“Treat your customer service people like gods,” says online business advisor Todd Alexander.
One of the conceits of the 1980s business model was that customer service, like training and capital investment, is an expense that should be driven down at all costs.
In corporations, government departments and politics those who dealt directly with the customers, taxpayers or voters were seen to be the low level, low status employees who could be outsourced at the first possible opportunity.
That was great when markets were growing and there was an abundance of low hanging fruit to be plucked from the marketplace.
Now that customers are cash strapped and margins are falling, keeping customers happy becomes more important.
A statistic often quoted is that acquiring a new customer costs five times more than keeping an existing one, that difference may be exaggerated but it’s not far from the truth.
Those departing customers can do great damage to the business as well.
In the 1980s customers had little recourse apart from taking their business elsewhere.
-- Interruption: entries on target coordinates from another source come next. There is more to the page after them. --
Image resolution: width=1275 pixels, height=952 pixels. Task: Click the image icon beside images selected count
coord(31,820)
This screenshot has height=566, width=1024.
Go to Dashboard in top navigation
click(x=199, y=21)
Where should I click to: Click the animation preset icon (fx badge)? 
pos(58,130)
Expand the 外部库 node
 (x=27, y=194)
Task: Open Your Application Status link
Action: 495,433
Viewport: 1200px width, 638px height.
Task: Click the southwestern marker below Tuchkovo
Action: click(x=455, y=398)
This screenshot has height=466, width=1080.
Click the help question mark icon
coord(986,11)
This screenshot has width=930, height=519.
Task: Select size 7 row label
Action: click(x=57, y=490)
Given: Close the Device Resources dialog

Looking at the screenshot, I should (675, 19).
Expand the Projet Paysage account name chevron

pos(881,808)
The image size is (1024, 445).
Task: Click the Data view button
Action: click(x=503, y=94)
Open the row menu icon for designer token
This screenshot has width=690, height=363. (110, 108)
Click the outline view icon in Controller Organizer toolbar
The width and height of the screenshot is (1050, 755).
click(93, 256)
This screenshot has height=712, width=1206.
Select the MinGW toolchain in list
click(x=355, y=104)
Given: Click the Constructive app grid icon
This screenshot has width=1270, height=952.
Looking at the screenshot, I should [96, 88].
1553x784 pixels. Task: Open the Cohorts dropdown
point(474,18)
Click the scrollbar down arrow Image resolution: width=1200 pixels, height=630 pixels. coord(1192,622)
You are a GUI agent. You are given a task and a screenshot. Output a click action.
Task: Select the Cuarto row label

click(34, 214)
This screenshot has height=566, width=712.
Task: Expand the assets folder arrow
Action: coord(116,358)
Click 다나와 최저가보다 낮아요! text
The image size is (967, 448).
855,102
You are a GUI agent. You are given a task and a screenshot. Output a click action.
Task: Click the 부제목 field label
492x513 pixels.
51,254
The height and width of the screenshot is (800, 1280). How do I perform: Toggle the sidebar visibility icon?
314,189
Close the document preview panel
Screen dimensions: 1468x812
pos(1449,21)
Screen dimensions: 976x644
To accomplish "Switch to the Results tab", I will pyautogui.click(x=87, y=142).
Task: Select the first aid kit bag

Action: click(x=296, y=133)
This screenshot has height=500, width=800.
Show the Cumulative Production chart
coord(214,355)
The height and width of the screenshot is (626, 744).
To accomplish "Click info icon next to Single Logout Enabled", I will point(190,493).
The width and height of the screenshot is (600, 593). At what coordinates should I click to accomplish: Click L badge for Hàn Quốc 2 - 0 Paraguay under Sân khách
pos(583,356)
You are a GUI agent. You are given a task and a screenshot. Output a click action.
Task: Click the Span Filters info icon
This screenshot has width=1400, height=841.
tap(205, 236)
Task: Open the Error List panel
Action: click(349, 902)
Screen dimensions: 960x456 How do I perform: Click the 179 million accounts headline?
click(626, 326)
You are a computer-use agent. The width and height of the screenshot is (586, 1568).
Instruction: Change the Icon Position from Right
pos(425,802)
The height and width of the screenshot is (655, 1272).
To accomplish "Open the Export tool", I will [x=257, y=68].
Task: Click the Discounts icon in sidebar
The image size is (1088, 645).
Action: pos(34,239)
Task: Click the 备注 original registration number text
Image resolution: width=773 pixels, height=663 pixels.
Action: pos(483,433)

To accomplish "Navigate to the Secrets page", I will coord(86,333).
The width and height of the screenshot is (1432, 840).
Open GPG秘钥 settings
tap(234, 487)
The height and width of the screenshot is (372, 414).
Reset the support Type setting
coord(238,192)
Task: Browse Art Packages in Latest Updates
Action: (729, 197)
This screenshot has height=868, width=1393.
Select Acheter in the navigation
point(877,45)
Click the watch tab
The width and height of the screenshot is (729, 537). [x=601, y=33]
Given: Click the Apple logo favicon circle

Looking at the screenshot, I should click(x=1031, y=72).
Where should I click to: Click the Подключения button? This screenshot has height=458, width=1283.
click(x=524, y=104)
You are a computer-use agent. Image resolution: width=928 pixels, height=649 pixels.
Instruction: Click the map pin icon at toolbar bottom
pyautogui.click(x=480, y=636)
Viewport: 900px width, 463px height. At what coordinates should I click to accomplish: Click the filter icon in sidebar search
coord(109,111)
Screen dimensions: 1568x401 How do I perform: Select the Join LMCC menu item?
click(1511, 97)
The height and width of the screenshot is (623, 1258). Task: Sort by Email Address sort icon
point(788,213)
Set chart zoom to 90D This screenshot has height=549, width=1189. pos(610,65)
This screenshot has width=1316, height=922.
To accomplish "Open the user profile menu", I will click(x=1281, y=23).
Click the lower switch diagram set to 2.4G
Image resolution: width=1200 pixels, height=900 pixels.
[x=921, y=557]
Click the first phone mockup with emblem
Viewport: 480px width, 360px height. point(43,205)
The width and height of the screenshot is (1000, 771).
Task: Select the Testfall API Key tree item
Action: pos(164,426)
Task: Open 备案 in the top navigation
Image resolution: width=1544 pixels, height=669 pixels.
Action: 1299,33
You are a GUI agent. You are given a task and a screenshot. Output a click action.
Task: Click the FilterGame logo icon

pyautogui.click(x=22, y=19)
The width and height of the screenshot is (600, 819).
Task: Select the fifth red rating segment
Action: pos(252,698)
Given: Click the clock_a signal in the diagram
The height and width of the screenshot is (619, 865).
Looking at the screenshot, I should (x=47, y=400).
Often they didn’t have that choice in sectors where duopolies reign.
Now customers can vent their frustrations to the world on the web or through social media and there’s no hiding from the loss of reputation.
What’s more, many of the businesses that relied upon picking the low hanging fruit of a growing economy, high immigration or increasing consumer debt to find more customers through the last thirty years now find the rules of changed.
Customer service now matters.
Any management that considers customer service to be low status is a dinosaur and will soon be following them.
It’s a good time to be disrupting comfortable business models.